To do this they are using the search tool Sphinx and the software Kaldi for speech to text.  The speech to text tool was trained using oral history and public media sources in English, because that is the kind of audio they are typically processing.  At the moment their system doesn't work with languages other than English.

Lightning Talks I

Lightning talks are 5 minute presentations given by attendees that are scheduled during the conference (rather than in advance, like all of the main presentations were).  During the conference there were three blocks of lightning talks, with each block having 9 to 10 short presentations.  The presentations in this first round of lightning talks (with only ones I was particularly interested in having any extra description beyond the title) were:
  • Automated Entity Extractions to Relate Library Resources
  • Open Source Digital Archiving Toolkit, ResCarta - This was kind of interesting if I were to have a need for the product, which I guess I might, eventually.  It is a piece of software written in Java that is a kind of one-stop-shop for processing different kinds of files.
  • Information Design Thoughts - The main thing I got out of this was a book recommendation: The Design of Everyday Things
  • Vufind & Worldcat Discovery API
  • Video Accessibility on the Web  - This was an informative and entertaining talk demonstrating very quickly how adding text tracks to a variety of video formats can be made easy by the use of a file format called WebVTT.  This is important if you want to make video accessible.  It is also an easy way to make a karaoke video, which they demonstrated by showing a segment of  the music video for Tubthumping by Chumbawamba.  This resulting in a considerably large number of people joining in on the chorus, which was pretty much where their demo video cut out.
  • Teaching Your ILS How to Accept Money for Fines - We are already doing this through our consortium and seeing a discussion of the process made me glad that someone else has taken care of it.
  • Fedora 4 Migration
  • LDPath - A demonstration of using this software to extract data about Portland from geonames.
  • Self-deposit of Scientific Data
  • Bread (How Baking Bread Made Me a Better Programmer) - Making bread made the prsenter a better programmer.  Learning to do this 1.) helped him embrace his fears 2.) learn the components (he reveres Alton Brown's I'm Just Here for More Food) 3.) Patterns are useful 4.) Patterns have to be implemented into a larger context 5.) Learn other styles

Presentation 8: Eben English - Boston Public Library - Book Reader Bingo

This presentation was different than what most people would guess it was about (I would think they would guess e-book readers, like a Kindle) or what I though it might be about (a book scanner).  In this case it was an overview of the different products that can be used within a browser to show a book, with a detailed comparison of the different features and drawbacks of each.  It was an entertaining and well-done talk which could come in very handy if I ever have a book that I need to have embedded into a site for on-screen reading (and given the fact that's kind of what we do with our newsletter nowadays, this eventuality could happen sooner than I would otherwise anticipate).

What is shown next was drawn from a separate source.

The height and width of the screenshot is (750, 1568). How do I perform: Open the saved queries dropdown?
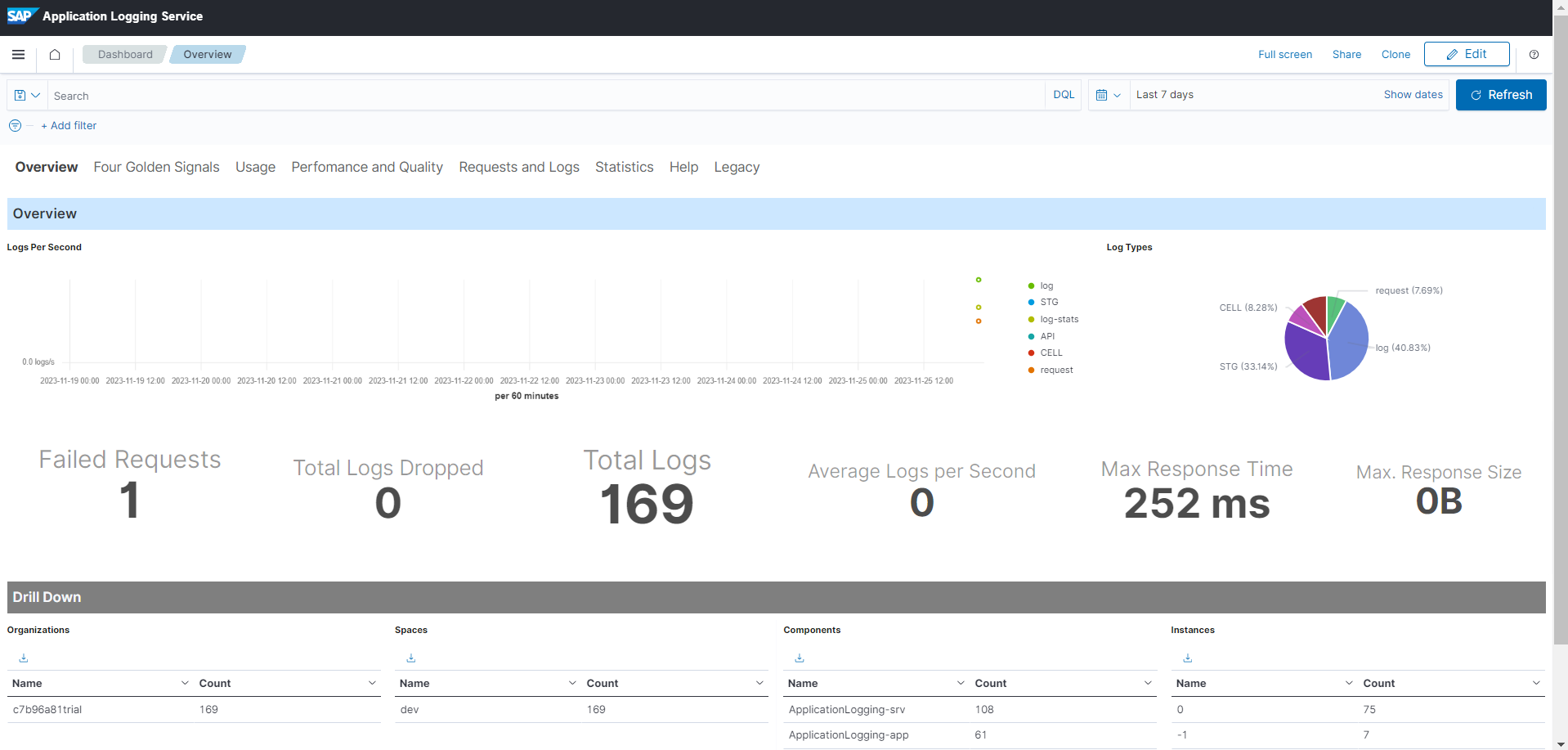click(27, 96)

Presentation 9: Megan Kudzia and Kate Sears - Leveling Up Your Git Workflow

In this talk, the presenters described their problems with Git (and for the most part they were talking specifically about the most public implementation of Git, GitHub) and how their experience changed the way they thought about the resource.  They went on to describe how the changes in their thinking helped them use Git more effectively.

Presentation 10: Terry Brady (Georgetown University) - Got Git? Getting More Out of Your GitHub Repositories

This session had a variety of tips for using GitHub for collaborating with someone on code and for communicating or annotating code that is hosted on GitHub.  It tied in very nicely with the presentation before it.  I have used GitHub some and it is an important resource for downloading projects in development (largely supplanting for my use the older SourceForge).  There were several interesting tidbits, but I'm not sure how soon I would be using them.